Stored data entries
+-------+
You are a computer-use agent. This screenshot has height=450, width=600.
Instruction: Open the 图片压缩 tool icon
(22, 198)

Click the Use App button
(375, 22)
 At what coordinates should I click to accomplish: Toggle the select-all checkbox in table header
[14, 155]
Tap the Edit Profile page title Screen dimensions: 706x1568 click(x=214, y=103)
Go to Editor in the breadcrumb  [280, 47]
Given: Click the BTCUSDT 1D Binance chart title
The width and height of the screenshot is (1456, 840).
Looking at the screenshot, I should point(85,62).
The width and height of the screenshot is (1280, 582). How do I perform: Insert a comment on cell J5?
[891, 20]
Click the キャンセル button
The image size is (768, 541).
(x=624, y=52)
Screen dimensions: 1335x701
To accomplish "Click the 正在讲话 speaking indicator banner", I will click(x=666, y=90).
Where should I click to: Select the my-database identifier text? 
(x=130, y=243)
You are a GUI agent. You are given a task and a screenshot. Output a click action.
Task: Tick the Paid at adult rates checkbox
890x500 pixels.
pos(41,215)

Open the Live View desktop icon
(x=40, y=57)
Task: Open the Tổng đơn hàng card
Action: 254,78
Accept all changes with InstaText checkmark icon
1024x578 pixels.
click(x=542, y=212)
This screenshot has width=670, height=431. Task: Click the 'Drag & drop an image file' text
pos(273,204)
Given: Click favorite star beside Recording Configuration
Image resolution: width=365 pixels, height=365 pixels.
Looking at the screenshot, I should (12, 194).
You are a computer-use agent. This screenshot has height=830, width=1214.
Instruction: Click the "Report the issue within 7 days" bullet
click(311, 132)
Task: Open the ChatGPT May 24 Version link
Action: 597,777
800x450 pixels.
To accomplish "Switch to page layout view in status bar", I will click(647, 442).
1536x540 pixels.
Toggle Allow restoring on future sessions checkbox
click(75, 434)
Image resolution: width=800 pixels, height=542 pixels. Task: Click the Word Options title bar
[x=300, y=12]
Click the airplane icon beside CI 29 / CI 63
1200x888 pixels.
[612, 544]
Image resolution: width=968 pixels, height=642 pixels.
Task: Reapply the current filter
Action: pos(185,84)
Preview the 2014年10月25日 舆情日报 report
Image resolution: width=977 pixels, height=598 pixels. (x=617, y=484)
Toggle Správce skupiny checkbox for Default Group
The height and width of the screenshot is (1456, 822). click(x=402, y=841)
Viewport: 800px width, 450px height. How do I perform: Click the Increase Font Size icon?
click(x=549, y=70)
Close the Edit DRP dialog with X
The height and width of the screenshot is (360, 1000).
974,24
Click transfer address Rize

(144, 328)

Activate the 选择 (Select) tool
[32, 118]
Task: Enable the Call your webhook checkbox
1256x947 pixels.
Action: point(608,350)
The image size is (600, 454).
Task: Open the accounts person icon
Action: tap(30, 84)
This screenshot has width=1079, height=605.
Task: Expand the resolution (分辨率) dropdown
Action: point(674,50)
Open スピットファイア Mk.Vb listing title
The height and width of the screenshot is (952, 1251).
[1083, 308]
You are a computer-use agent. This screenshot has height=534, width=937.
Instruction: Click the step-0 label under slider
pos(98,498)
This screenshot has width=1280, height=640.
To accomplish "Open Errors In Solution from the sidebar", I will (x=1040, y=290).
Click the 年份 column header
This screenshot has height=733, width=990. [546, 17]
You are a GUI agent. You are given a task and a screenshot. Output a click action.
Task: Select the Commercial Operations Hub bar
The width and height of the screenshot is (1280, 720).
+-------+
Action item
In the records above, some lines hold the word "will"; copy each such line.

Answer below
To accomplish "Click the 正在讲话 speaking indicator banner", I will click(x=666, y=90).
To accomplish "Switch to page layout view in status bar", I will click(647, 442).
To accomplish "Open Errors In Solution from the sidebar", I will (x=1040, y=290).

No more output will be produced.